_What is being asked_. Give back each line of the listing below that contains the string "playoff".

########################################

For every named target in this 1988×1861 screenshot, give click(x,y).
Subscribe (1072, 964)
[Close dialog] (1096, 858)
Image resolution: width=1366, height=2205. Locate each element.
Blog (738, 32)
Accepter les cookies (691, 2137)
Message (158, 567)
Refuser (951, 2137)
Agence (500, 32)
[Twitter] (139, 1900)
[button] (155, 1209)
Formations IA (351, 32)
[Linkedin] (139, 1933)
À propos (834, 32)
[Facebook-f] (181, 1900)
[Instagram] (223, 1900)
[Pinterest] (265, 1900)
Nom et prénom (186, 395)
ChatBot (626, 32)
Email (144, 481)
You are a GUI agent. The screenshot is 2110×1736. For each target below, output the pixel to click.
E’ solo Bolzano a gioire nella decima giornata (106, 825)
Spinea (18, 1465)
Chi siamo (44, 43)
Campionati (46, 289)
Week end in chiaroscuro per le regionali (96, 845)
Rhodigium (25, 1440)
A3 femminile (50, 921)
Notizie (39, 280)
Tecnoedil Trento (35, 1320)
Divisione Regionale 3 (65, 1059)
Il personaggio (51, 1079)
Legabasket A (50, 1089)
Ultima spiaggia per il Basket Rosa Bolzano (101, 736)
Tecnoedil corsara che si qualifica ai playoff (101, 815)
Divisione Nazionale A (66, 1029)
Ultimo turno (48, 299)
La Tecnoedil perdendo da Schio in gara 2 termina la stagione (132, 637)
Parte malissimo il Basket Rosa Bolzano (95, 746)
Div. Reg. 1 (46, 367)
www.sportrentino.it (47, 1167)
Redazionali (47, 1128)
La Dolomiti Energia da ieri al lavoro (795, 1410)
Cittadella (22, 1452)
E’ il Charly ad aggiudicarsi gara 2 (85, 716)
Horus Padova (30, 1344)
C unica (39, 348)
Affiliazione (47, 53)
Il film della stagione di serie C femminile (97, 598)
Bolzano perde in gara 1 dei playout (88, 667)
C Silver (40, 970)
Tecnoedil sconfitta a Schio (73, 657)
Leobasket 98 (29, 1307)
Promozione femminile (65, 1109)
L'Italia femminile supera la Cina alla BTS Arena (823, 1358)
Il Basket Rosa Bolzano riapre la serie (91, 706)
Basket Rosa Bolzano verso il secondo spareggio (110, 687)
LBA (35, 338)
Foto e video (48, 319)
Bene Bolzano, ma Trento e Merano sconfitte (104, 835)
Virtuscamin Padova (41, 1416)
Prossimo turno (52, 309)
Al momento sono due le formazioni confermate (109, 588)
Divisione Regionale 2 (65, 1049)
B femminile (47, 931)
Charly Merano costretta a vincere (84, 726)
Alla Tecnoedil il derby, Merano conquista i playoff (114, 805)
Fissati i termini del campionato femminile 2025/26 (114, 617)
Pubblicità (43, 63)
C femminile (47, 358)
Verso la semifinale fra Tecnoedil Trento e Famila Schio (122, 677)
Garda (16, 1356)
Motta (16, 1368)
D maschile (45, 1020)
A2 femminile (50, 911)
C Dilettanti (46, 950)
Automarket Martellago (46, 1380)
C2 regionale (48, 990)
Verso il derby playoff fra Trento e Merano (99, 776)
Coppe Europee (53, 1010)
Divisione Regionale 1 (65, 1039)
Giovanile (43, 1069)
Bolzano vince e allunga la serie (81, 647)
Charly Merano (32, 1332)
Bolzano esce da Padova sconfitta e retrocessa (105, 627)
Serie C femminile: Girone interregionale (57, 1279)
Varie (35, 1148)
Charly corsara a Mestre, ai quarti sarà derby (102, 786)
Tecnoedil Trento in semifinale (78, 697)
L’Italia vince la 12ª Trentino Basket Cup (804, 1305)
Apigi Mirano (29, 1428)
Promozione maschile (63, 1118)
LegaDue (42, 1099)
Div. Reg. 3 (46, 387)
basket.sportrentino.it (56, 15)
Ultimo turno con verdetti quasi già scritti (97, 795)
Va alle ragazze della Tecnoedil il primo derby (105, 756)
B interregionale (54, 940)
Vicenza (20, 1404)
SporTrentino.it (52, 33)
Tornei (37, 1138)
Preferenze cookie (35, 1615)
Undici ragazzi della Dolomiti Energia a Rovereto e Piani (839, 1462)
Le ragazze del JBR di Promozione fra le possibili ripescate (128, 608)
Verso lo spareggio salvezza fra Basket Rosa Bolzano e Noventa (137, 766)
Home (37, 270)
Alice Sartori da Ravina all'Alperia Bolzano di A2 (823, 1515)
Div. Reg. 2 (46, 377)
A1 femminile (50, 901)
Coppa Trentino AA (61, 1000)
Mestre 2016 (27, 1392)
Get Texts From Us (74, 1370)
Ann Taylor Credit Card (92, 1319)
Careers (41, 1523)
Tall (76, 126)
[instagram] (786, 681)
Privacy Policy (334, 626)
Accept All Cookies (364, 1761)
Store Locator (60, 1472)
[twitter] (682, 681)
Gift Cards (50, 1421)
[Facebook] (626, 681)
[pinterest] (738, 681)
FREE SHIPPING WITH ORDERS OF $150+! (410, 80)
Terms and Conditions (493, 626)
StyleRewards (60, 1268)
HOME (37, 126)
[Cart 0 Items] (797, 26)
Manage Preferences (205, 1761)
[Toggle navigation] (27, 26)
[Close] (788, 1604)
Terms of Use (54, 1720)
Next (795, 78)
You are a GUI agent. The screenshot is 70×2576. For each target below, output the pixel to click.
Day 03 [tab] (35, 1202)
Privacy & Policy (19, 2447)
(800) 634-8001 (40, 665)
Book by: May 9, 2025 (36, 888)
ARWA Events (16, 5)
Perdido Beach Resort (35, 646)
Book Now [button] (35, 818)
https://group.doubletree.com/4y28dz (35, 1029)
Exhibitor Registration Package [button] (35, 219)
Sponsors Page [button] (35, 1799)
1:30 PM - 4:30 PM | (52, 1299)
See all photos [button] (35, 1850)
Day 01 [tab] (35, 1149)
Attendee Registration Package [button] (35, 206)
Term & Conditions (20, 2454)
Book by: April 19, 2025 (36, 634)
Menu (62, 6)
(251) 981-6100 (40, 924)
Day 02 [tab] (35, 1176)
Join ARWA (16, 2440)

########################################

_Finished task_.
Tecnoedil corsara che si qualifica ai playoff (101, 815)
Alla Tecnoedil il derby, Merano conquista i playoff (114, 805)
Verso il derby playoff fra Trento e Merano (99, 776)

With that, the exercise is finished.